A 62-year-old man had his glioblastoma resected and was treated with radiation and temozolomide. The tumor recurred after one year, and when it was resected a sample was used to generate a glioblastoma stem-like cell (GSC) culture.
Because the recurrent tumor harbored high-level EGFR amplification, the patient was enrolled in a trial of dacomitinib, but his cancer progressed after two months. When the re-recurrent tumor was resected, another GSC culture was generated. Despite further treatment, the patient died seven months later and an autopsy was performed.
Comparison of Tumor Samples
The researchers began by comparing samples of the original tumor, the pre-dacomitinib recurrent tumor, the post-dacomitinib re-recurrent tumor and brain obtained at autopsy.

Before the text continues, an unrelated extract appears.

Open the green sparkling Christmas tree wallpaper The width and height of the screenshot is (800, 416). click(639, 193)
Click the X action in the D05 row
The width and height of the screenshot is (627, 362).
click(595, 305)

Expression of EGFR and the proliferative rate were significantly decreased in the post-dacomitinib tumor compared with the earlier samples.
The pre-dacomitinib tumor showed focal clusters of EGFR-amplified cells, suggesting that radiation and temozolomide did not preferentially target cells harboring amplified EGFR. In the post-dacomitinib tumor, by contrast, all cells had diploid EGFR signals. In the autopsy sample, there were no cells with EGFR amplification.
Loss of EGFR amplification in the post-dacomitinib tumor indicates differential efficacy of EGFR targeting depending on EGFR amplification status. EGFR-amplified cells were apparently only selectively eliminated by dacomitinib, and the non-amplified cells that survived seeded the re-recurrent tumor.
These observations highlight intratumoral heterogeneity as a key mediator of tumor evasion and recurrence after targeted therapy.
Next, the researchers established GSC-enriched neurospheres (cell clusters) that they injected into the brains of SCID mice. Like the tumor samples, the post-dacomitinib xenografts exhibited reduced levels of EGFR and a significantly reduced proliferation rate, compared with the pre-dacomitinib xenografts.
Also in concordance with the tumor samples, EGFR amplification was observed in the pre-dacomitinib xenografts but not in the post-dacomitinib xenografts.
EGFR phosphorylation was clearly reduced in post-dacomitinib GSCs, compared with pre-dacomitinib GSCs, but the phosphorylation status of Akt and Erk1/2 was comparable between the GSCs.
In Vitro Sensitivity of GSC Neurospheres to Drugs
The researchers then tested paired GSC neurospheres for their sensitivity to small-molecule drugs that target different oncogenic pathways. They assumed that the post-dacomitinib GSCs must have been derived from cells that had survived dacomitinib, and therefore they expected those GSCs to be significantly more resistant to lapatinib, a first-generation EGFR inhibitor, than pre-dacomitinib GSCs would be. That did prove to be the case.
Interestingly, both GSC lines were comparably sensitive to a PI3K inhibitor.
The findings suggest that loss of EGFR amplification made GSCs less dependent on EGFR signaling for survival/proliferation, but it did not alter dependence on PI3K-Akt, the major EGFR downstream signaling pathway.
It may be that compensatory activation of other tyrosine kinases through gain of gene amplification, and downstream signaling by acquired genetic alterations such as PTEN loss, could contribute to acquired resistance to EGFR-targeted drugs.
Whether the findings extend beyond the single patient is uncertain. If they are proven to, pairing of GSCs from before and after therapy could allow screening of drugs for recurrent glioblastoma.